(Stored items from a collection)
________________________
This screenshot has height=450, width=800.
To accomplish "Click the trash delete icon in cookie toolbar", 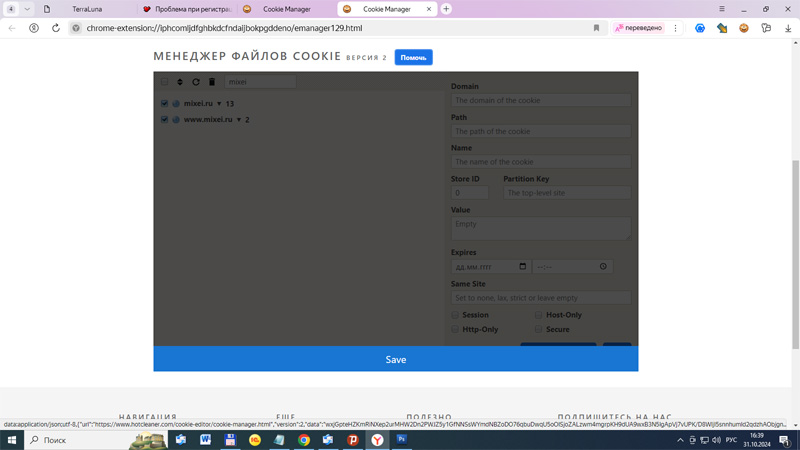I will 212,82.
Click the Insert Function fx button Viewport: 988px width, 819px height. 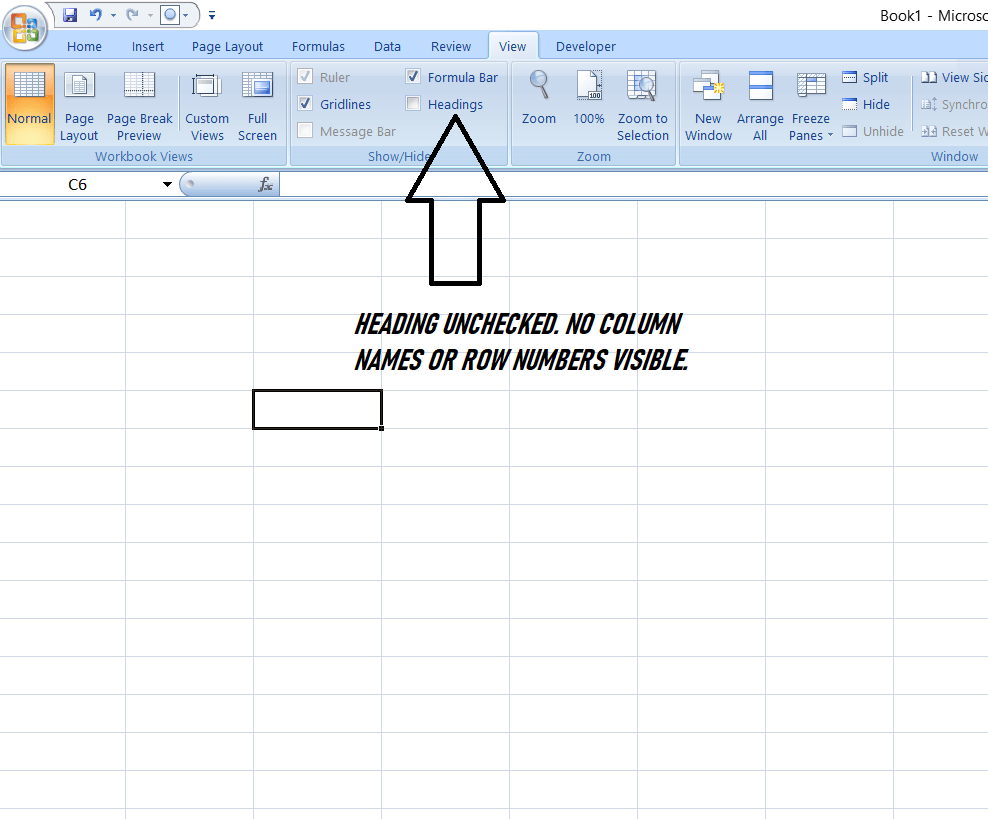click(264, 184)
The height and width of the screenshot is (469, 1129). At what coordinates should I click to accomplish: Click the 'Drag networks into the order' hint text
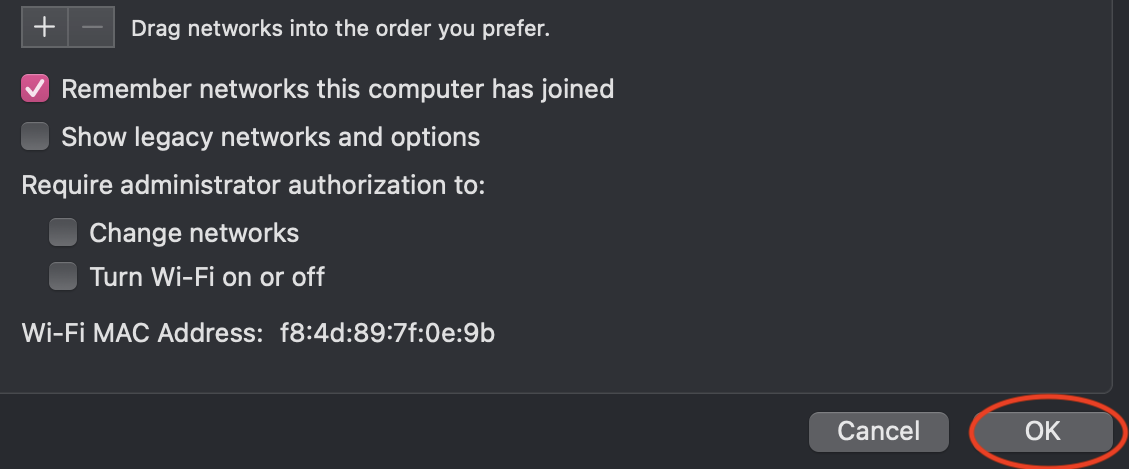340,28

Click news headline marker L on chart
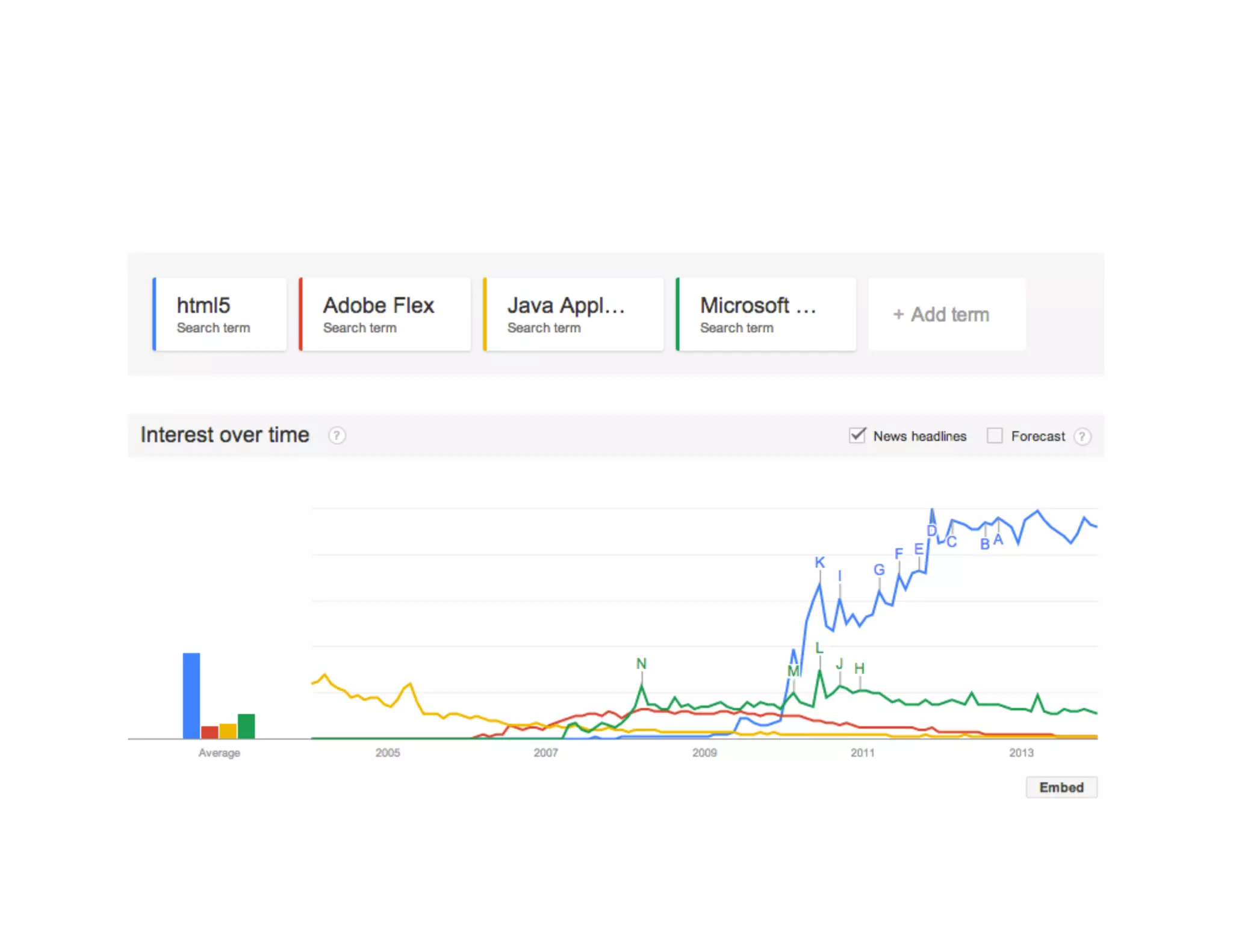point(819,648)
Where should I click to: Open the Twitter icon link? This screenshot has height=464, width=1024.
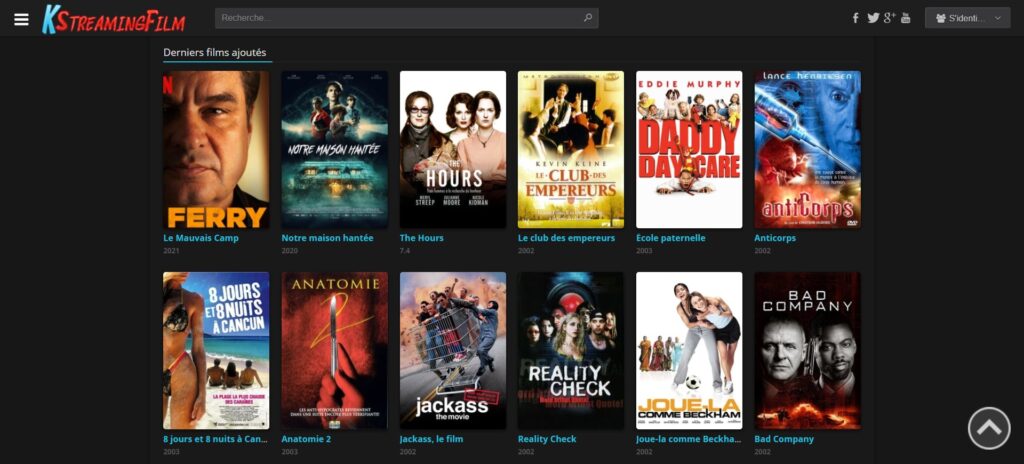[x=873, y=18]
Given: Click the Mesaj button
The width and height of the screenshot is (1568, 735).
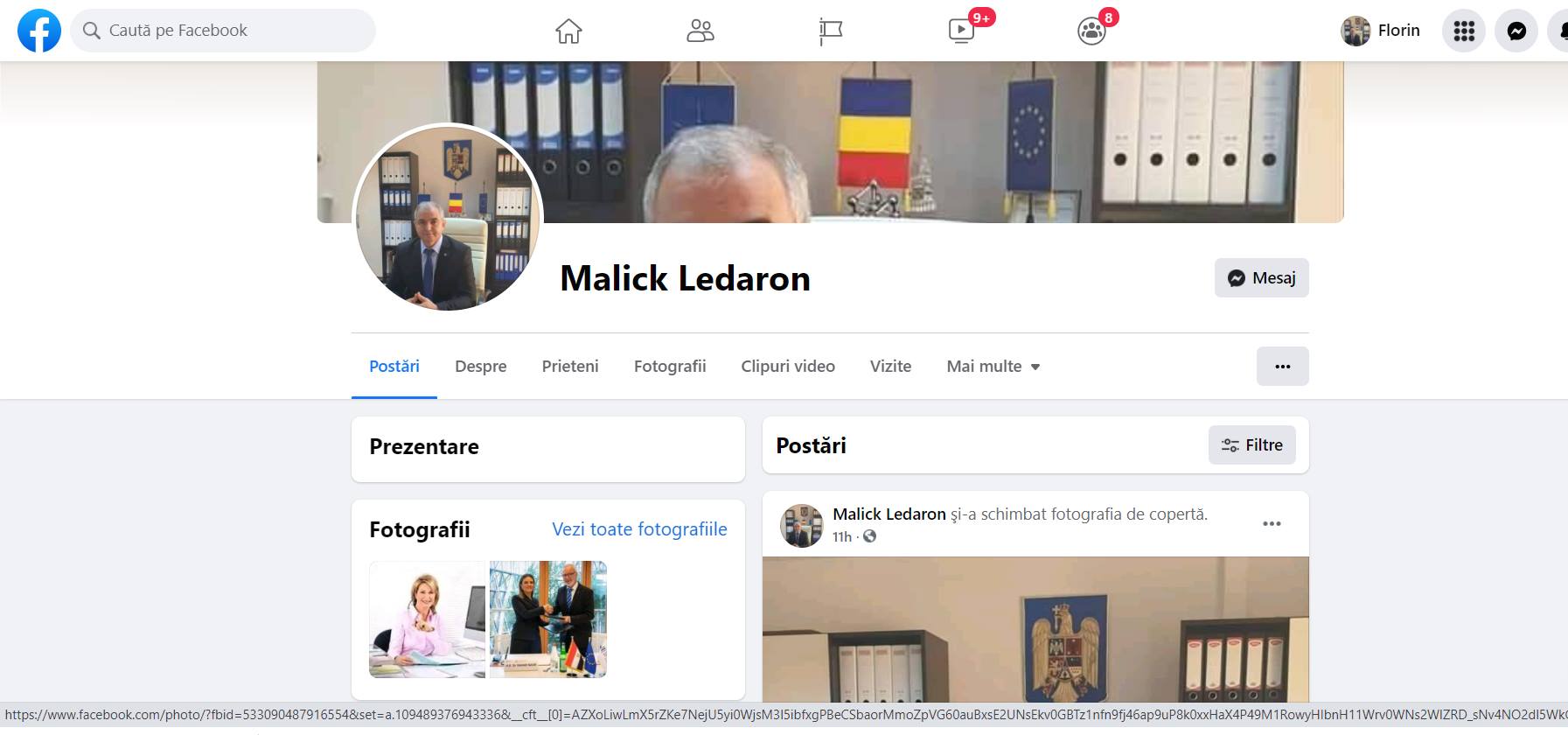Looking at the screenshot, I should pyautogui.click(x=1261, y=277).
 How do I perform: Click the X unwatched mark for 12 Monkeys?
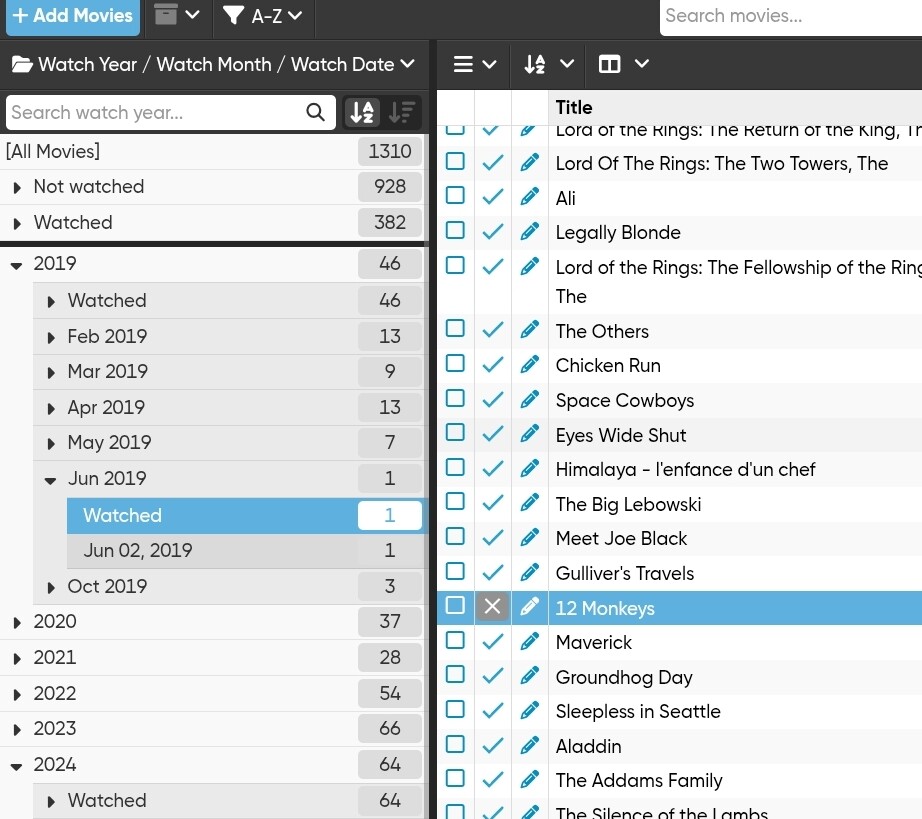click(x=492, y=607)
________________________
[Task objective]
Nothing is needed beyond an exact transcription of the lines from the one containing "How do I perform: Click" to the end of the entries above, with the pictures omitted.

[Completed exercise]
 How do I perform: Click the X unwatched mark for 12 Monkeys?
click(x=492, y=607)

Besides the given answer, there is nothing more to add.